It’s been a very long time since I last contacted this newsletter. I am really sorry for the delay, as I’ve been a little busy …  Life has taken me crazy places since we last spoke, and if you asked me a few years ago I never would have thought I’d be sharing my heart through music quite like this again.  I had given it up, but somehow it found me again. Life can often find ways to take us away from what we love. What I didn’t realize was that it was my very own choices that had taken something from me that I had once lived for. I had lost this very special way I had possessed to give and connect with others.  When I realized this, I had to get it back… I just had to.

Aww!  So where have you been!?!? .. you ask?  Well I spent a lot of time the last 3 years doing jobs I didn’t like. This shouldn’t be something new for most people, a lot of Americans will tell you that “it’s work, you’re not supposed to like it.” I guess to a point that’s fair.  But if you were to phrase it, “you a human being, have to do something you hate that also makes you feel depressed for 40 hours a week for the rest of your life”… Could we ever really wish that fate upon anyone?  Our time on this planet, it is non-renewable, once it is used it is gone forever.
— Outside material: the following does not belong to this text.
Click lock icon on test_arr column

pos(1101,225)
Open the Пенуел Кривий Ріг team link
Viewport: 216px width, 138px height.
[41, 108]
So it is the most valuable asset of all.

 I truly believe that I was put on this planet to make a difference somehow, to make others live better, and to spread a positive message. I simply don’t believe we are on this earth to work our entire lives for material possessions and then simply to… for lack of a more succinct word… “die.”

To me… Life is about love, hope, belief, and most importantly, giving life meaning.

So right now, I am in the United Kingdom… and have been back here for a couple of months. I’m doing what I love and sharing my heart as much as I can. And I feel like I am for the moment, truly living the way I have always hoped.

If you are American and have never been over here.. this country has blown me away with its passion, talent, and love for art. During my time here spread over the last two years, I have met some truly amazing people whom I can call friends for life. And with these experiences, I’ve written some songs that will always encapsulate those feelings. It is like I was lost and but then…  finally found.  Special thanks to all of my friends both in the U.K. and the U.S. who have been there for me. Without you there is no way I would be what I am, and I am truly grateful for that.

Finally, since we’ve last spoken I have released a new album called The End Before The Beginning (2016) and two new live singles. You can check out my latest live single “My Light In The Dark.” and everything else I’ve been doing by visiting:  www.joeym.co.uk

Thank you for taking the time to read this. I am so glad to be able to share my heart with you again, and I wish you the best until we hear from each other again.  Feel free to respond to this mail, I will gladly respond to as many replies as I can. Looking forward to hearing from you.

Thank you so much again. Your friend.

Joey
 

 

 

3 years of Summer

This is a poem I wrote a couple of years ago. I wanted to share it with you because everything we endure, we endure for a reason.  It's rained quite a lot since then.

3 Years of Summer

3 years of summer he lived beneath the sun
and felt the warmth on his skin
on the outside, all was well
Nothing seemed amiss

And then she came in
she rained down hard like the heaviest storm
And her water soaked his skin
And refreshed his inner core

All of the sudden he knew what he had been missing
His heart had been shackled, bound to the sun
Bound to the light he could only see and feel
In his eyes and on his skin

And he saw her .. 
Her eyes were bright perfect stars
The ones that could only hold love in them

And the gold that she saw all around her
Was really coming right off of her finger tips

And then just like the storm
She was carried by the wind
To a place in time
He just couldn't have been

And so he sat outside
And waited for the rain to fall ...
again

Open Your Eyes

In hindsight, it’s always easy to say that a moment, an experience, or a person was “meant to be” a part of your life. It seems to be the label that everyone puts on the experience, that fate somehow predetermines the experiences and lessons we’re meant to learn. That if it’s fated, that somehow that makes it more powerful and more real. And maybe that’s true… 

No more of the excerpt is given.